His enclosure could be as small as 40 feet by 40 feet, with a 20-foot high roof or as large as 75 feet by 150 feet with no roof, but surrounded by a high, unclimbable fencing built to withstand an orangutan's more-than-human strength.

Either way, the proposals would be bigger than the cage at the Honolulu Zoo where he's lived since 1997, waiting for a new home.

The description of the 23-year-old male orangutan's potential home came from Eric Crispin, director of the city Department of Planning and Permitting. Crispin said he met last week with three representatives of the Orangutan Foundation International while they were on Oahu.

The foundation was denied a building permit from Crispin's office after building a temporary cage for him at Kualoa Ranch. Animal welfare inspectors from the U.S. Department of Agriculture deemed the structure not strong enough to hold Rusti, Crispin said.

"The direction OFI is heading in now is providing a more substantial, correctly designed, adequate facility for Rusti," somewhere mauka of ranch buildings and the temporary cage, Crispin said.

Rusti is the Los Angeles-based organization's only orangutan in the United States.
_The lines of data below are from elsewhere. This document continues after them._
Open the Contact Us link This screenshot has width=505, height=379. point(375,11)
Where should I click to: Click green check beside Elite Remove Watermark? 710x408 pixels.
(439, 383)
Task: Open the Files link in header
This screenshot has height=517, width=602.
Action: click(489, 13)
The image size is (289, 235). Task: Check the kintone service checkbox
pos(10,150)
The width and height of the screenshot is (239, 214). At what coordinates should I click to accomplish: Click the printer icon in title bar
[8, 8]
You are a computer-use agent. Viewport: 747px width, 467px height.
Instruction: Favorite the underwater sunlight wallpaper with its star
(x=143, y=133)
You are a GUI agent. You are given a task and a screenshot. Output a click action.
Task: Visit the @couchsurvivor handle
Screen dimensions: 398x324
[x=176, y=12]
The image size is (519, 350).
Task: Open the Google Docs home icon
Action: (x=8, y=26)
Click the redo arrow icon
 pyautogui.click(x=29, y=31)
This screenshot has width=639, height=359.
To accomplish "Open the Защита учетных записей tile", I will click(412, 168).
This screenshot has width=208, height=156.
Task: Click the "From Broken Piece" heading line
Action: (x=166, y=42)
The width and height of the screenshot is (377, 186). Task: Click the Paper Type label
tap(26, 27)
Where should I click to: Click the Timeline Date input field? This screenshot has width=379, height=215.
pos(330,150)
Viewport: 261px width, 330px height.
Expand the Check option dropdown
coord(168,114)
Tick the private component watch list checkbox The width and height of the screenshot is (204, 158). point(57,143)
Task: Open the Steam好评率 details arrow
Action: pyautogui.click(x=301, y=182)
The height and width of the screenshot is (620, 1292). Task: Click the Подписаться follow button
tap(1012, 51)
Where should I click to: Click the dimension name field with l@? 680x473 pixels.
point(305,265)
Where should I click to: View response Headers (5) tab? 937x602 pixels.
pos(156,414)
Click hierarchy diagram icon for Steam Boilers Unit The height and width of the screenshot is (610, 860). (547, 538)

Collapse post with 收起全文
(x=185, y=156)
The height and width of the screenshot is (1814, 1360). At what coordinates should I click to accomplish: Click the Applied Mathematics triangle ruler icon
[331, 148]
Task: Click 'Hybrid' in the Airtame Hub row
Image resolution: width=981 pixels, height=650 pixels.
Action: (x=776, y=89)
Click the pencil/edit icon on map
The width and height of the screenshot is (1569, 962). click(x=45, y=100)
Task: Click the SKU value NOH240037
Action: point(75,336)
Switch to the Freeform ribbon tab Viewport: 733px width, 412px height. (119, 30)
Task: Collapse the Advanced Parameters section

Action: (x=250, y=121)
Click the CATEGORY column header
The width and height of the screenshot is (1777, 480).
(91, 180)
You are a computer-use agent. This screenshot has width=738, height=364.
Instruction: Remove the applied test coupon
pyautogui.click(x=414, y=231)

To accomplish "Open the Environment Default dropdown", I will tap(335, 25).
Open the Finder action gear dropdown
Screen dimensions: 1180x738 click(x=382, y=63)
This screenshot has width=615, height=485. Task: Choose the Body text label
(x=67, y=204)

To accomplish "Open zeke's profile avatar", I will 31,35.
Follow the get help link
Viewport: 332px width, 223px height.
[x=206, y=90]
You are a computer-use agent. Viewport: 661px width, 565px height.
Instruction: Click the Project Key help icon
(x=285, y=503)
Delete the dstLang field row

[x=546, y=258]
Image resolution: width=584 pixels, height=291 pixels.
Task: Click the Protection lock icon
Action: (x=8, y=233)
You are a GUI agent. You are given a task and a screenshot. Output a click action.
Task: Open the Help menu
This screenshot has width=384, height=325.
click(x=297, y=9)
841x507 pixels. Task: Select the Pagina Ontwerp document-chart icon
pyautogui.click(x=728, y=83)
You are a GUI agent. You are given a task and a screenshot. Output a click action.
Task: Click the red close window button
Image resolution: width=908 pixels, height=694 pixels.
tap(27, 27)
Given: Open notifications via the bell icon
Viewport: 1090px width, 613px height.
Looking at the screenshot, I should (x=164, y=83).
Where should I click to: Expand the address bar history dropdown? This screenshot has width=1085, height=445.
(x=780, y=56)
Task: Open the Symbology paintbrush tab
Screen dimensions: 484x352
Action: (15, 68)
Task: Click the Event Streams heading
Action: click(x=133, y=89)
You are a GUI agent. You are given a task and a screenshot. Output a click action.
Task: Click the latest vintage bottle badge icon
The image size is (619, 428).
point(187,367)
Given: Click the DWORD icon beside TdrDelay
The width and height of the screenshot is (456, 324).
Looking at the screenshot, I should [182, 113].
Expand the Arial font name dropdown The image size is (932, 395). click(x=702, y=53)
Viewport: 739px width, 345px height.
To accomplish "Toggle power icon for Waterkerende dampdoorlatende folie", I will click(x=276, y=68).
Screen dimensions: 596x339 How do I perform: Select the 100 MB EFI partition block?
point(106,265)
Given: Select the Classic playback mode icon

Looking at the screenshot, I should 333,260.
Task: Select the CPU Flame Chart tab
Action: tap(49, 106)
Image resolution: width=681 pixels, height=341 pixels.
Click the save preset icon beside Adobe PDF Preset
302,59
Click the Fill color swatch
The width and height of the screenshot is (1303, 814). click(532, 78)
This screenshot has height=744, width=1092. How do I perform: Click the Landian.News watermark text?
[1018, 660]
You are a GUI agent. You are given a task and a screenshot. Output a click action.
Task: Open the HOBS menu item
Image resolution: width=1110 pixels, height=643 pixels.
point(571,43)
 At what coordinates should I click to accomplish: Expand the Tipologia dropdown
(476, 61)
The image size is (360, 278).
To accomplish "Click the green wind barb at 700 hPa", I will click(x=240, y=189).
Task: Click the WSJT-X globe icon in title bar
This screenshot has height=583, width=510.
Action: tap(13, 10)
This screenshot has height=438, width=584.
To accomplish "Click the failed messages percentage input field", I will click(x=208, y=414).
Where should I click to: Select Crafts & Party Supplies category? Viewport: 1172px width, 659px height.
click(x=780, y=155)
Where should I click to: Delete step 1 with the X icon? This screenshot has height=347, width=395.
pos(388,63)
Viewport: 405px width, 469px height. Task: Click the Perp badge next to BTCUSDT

Orangutan Foundation development manger Jim Dugan said yesterday that he couldn't say how long it would take to build Rusti an enclosure at Kualoa, how much it would cost, or whether the organization has the money in hand.

"Answering all those questions is on our to-do list," Dugan said, adding that the organization is purposefully not saying much publicly because of detractors in Hawaii.

Kualoa Ranch President John Morgan could not be reached for comment.

Linda Vannatta, a Honolulu Zoo employee who as an individual filed a lawsuit seeking to void the state Department of Agriculture's approval of moving Rusti to Kualoa, and Cathy Goeggel, director of Animal Rights Hawaii, have said they think Rusti would be better off at the Center for Great Apes in Wauchula, Fla.

Director Patti Ragan said last week that the center, which only gives limited tours, still is willing to accept Rusti and that she doesn't know why Orangutan Foundation decided against the move after it spent $40,000 to build a night house for Rusti there.

The Orangutan Foundation has owned Rusti since he was rescued from a roadside zoo in New Jersey in 1997. It has tried unsuccessfully to build an orangutan sanctuary on the Big Island.

Barry Fukunaga, director of city Enterprise Services, said even though the city wants to unload Rusti and proceed with plans to turn his area into a bird exhibit, it will keep him until a suitable home can be found.

Environmental watchdog Carroll Cox, president of EnviroWatch, said the city is not requiring planning permits for the enclosure.

But Crispin said the cage requires only a building permit.